**WHAT TO WORK ON**
Nothing but the lines from the start of the entries through the line holding "Click the Download Map icon" is to be repeated, exactly and with pictures excluded.
--- RECORDS FOR THE EXERCISE Enclosed Below ---
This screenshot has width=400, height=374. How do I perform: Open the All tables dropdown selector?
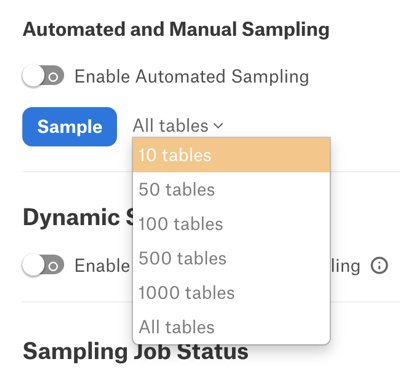coord(178,126)
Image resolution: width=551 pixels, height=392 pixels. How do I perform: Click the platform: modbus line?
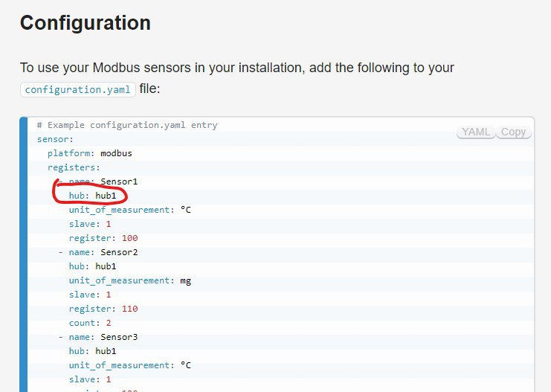coord(90,153)
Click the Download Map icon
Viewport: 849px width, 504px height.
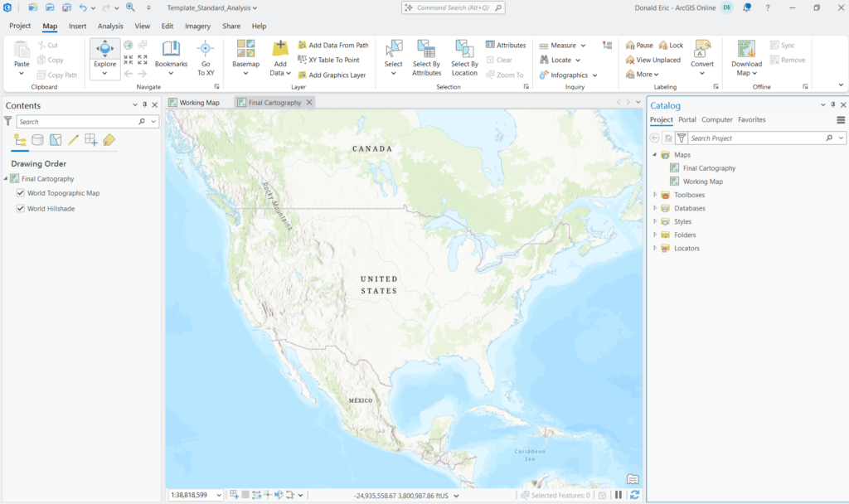coord(746,50)
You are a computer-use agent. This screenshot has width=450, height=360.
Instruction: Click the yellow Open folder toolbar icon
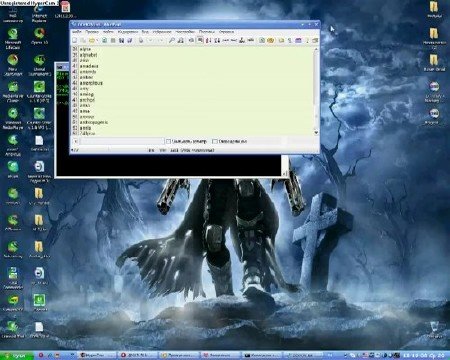92,40
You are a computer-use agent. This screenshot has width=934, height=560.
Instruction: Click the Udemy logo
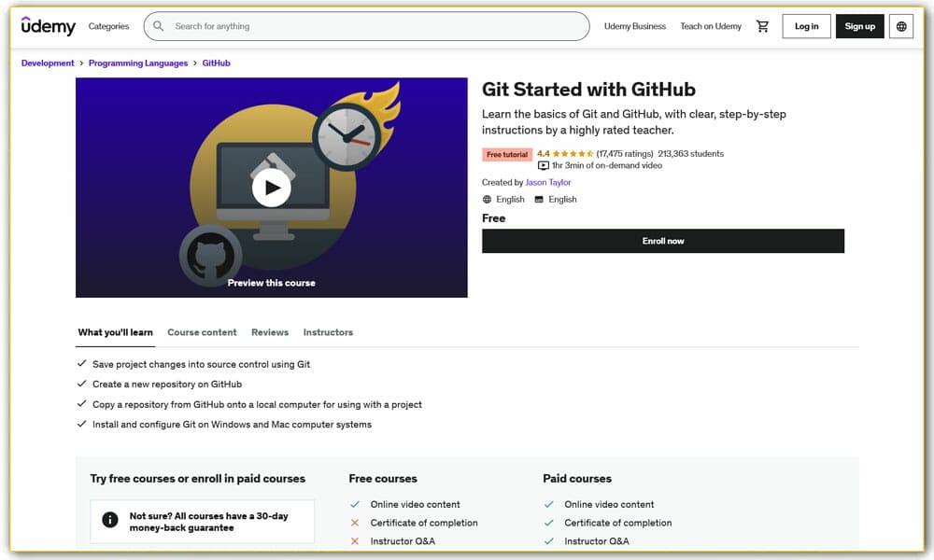click(x=48, y=26)
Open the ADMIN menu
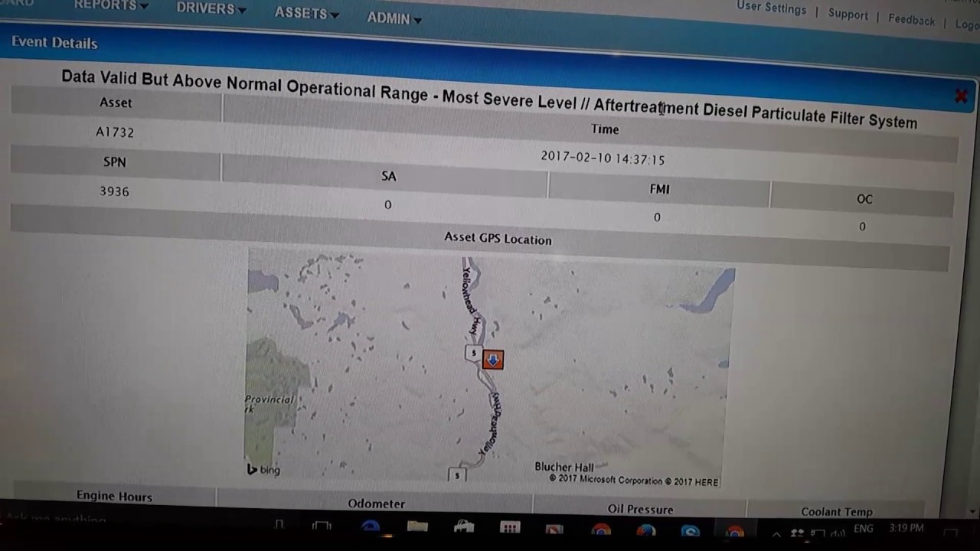Screen dimensions: 980x551 394,18
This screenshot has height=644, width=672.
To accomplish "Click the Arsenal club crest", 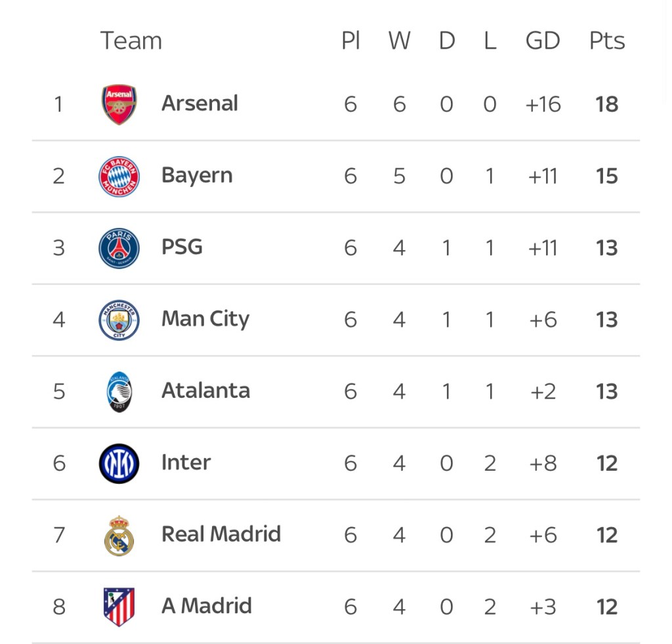I will point(119,104).
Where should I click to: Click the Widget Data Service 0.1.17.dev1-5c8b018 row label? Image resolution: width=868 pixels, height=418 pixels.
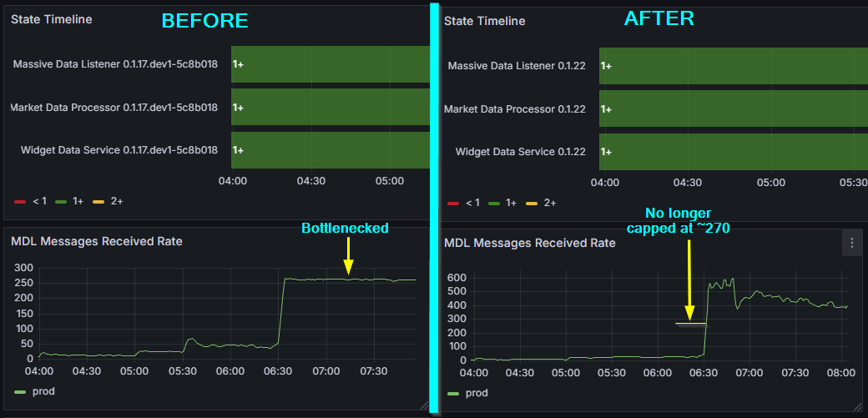(x=119, y=150)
--- End of Enclosed RECORDS FOR THE EXERCISE ---
**RESPONSE AREA**
This screenshot has width=400, height=374. How do I perform: Open the All tables dropdown selector?
coord(178,126)
Image resolution: width=551 pixels, height=392 pixels. How do I perform: Click the platform: modbus line?
coord(90,153)
Click the Download Map icon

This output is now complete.